Automatic approaches. We also evaluate automatic approaches to detect Vicki’s failure from its internal states. We find that both, a decision stump on Vicki’s confidence in its top answer, and on the entropy of its softmax output, result in an FP accuracy of 60% on our test set. A Multi-layer Perceptron (MLP) trained on Vicki’s output 1000-way softmax to predict success vs failure, achieves an FP accuracy of 81%. Training on just top-5 softmax outputs achieves an FP accuracy of 61.43%. An MLP which takes as input question features (average word2vec embeddings (Mikolov et al., 2013) of words in the question) concatenated with image features (fc7 from VGG-19) to predict success vs failure (which we call ALERT following (Zhang et al., 2014)) achieves an FP accuracy of 65%. Training an MLP on identical question features as above but concatenated with Grad-CAM saliency maps leads to FP accuracy of 73.14%333These methods are trained on 66% of VQA-1.0 val. The remaining data is used for validation.. Note that we report machine results only to put human performance in perspective. We do not draw inferences about the relative capabilities of both.

Results. Average performance of subjects in the test phases of FP and KP, for different experimental settings are summarized in Fig. 4. In the first setting, we show subjects an explanation modality with instant feedback (IF+Explanation). For reference, also see performance of subjects provided with IF and no explanation modality (IF).

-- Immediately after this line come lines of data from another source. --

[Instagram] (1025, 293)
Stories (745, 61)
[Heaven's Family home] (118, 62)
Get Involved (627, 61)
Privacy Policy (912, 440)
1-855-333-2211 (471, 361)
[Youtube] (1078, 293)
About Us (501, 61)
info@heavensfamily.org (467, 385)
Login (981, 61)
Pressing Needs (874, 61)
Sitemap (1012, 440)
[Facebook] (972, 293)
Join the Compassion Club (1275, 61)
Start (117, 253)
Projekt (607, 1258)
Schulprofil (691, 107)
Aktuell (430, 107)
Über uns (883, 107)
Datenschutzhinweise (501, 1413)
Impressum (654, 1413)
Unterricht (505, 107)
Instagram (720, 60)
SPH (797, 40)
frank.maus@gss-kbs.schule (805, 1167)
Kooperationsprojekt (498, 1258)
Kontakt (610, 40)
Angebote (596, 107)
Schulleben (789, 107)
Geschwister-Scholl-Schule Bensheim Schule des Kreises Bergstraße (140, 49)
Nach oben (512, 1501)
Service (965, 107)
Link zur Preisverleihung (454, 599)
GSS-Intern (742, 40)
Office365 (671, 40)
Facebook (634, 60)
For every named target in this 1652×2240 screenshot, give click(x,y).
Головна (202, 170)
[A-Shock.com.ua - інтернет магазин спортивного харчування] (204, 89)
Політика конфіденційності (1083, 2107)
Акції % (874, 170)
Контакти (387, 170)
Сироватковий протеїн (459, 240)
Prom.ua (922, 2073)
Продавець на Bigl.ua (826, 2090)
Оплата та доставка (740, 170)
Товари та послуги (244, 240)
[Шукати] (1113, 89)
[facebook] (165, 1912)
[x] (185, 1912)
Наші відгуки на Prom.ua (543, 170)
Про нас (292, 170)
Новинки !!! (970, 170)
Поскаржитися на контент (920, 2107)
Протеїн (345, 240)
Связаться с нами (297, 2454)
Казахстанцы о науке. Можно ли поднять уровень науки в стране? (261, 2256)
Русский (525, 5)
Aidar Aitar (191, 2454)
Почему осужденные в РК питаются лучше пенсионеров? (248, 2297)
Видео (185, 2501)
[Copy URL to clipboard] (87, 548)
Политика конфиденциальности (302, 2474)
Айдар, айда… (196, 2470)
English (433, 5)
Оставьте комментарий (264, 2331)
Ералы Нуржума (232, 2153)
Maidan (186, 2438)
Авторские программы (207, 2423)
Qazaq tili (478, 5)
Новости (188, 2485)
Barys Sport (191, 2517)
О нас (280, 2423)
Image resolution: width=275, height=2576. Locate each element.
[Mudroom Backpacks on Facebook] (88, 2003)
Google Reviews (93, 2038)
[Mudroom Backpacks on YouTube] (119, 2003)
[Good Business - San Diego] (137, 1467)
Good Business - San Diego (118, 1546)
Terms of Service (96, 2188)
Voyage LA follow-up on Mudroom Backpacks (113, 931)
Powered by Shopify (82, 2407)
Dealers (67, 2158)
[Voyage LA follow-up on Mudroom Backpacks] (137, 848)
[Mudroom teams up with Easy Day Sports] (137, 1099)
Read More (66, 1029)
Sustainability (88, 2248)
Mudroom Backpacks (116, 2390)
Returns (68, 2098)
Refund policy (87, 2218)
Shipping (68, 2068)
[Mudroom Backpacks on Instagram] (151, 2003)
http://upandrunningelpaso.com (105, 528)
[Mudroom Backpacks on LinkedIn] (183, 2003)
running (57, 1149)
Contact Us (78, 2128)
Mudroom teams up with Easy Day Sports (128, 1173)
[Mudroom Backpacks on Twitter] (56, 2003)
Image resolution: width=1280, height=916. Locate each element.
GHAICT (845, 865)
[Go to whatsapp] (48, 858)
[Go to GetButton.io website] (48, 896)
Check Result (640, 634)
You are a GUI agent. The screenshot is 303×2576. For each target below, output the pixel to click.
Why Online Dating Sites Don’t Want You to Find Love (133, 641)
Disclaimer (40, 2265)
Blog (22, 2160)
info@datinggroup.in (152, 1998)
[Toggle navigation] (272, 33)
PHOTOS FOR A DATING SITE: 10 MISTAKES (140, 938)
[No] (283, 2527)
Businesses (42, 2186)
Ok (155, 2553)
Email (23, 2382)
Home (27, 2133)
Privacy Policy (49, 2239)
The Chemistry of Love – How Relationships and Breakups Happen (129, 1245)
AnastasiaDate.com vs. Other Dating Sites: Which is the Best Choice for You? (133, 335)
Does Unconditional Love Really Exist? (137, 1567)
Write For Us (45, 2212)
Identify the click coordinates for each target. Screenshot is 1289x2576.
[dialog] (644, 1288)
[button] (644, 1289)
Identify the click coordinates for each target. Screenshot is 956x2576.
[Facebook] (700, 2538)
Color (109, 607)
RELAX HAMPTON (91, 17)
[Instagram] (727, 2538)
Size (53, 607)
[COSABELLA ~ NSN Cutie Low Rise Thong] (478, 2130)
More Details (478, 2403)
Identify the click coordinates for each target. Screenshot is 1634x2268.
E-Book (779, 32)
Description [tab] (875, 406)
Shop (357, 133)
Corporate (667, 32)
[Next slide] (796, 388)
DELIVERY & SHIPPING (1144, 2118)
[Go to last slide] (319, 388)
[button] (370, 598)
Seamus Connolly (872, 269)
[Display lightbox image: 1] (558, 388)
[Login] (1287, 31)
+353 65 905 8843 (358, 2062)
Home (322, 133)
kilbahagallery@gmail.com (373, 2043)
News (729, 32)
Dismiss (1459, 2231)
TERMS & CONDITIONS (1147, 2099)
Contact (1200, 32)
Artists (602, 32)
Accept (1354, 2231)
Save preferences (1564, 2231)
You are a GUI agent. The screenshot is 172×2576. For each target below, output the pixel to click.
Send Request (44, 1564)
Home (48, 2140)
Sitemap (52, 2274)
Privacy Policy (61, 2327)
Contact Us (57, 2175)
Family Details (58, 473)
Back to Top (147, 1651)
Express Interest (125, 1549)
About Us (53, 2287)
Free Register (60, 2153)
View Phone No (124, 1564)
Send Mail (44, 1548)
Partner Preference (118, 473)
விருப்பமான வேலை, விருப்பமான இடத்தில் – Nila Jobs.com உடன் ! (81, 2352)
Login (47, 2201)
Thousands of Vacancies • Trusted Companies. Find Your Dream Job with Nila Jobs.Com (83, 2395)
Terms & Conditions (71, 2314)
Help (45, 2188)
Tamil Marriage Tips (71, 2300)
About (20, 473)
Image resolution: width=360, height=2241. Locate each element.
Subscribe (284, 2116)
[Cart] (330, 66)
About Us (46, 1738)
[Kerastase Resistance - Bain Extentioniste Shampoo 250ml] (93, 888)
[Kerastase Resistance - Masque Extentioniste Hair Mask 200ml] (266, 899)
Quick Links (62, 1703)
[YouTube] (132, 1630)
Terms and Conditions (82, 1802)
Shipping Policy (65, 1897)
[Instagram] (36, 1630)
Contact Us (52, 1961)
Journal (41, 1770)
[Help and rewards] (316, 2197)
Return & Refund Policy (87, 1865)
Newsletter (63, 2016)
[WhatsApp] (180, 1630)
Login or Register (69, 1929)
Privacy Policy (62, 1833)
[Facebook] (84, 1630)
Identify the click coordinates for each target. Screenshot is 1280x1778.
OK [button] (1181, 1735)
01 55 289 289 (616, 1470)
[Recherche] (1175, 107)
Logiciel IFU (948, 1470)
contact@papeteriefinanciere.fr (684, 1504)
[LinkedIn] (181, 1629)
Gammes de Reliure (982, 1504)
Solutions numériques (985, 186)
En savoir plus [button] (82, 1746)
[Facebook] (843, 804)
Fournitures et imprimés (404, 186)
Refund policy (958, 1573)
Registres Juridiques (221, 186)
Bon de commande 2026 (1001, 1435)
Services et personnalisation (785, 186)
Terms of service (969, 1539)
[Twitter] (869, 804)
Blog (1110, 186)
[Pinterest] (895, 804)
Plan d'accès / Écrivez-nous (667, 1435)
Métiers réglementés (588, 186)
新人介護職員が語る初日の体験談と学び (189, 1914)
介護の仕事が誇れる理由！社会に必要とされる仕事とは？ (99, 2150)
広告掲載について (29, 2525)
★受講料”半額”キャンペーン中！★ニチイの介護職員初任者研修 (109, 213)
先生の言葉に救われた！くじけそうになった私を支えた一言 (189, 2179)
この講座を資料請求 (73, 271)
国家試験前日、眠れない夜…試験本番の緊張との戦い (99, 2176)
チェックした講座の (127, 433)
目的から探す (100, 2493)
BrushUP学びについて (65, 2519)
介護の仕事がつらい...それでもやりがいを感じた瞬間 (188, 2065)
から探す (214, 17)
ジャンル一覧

We observe that on both FP and KP, subjects who received an explanation along with IF show no statistically significant difference in performance compared to those who did not. We see in Fig. 4, that both bootstrap based standard error (95% confidence intervals) overlap significantly.

Seeing that explanations in addition to IF does not outperform an IF baseline, we next measure whether explanations help a user not already familiar with Vicki via IF. That is, we evaluate if explanations help against a No IF baseline by providing an explanation only in the test phase, and no IF (see Fig. 4; No IF + Explanation). Additionally, we also experiment with providing IF and an explanation only during the train phase (see Fig. 4; IF + Explanation (Train Only)), to measure whether access to internal states during training can help subjects build better intuitions for model behavior without needing access to internal states at test time. In both settings however, we observe no statistically significant difference in performance over the No IF and IF baselines, respectively.444When piloting the tasks ourselves, we found it easy to ‘overfit’ to the explanations and hallucinate patterns.

## 5 Conclusion

As technology progresses, human-AI teams are inevitable. We argue that for these teams to be more effective, we should also be pursuing research directions to help humans understand the strengths, weaknesses, quirks, and tendencies of AI. We instantiate these ideas in the domain of Visual Question Answering (VQA), by proposing two tasks that help measure how well a human ‘understands’ a VQA model (we call Vicki) – Failure Prediction (FP) and Knowledge Prediction (KP). We find that lay people indeed get better at predicting Vicki’s behavior using just a few ‘training’ examples, but surprisingly, existing popular explanation modalities do not help make its failures or responses more predictable. While previous works have typically assessed their interpretability or their role in improving human trust, our preliminary hypothesis is that these modalities may not yet help performance of human-AI teams in a goal-driven setting. Clearly, much work remains to be done in developing improved explanation modalities that can improve human-AI teams.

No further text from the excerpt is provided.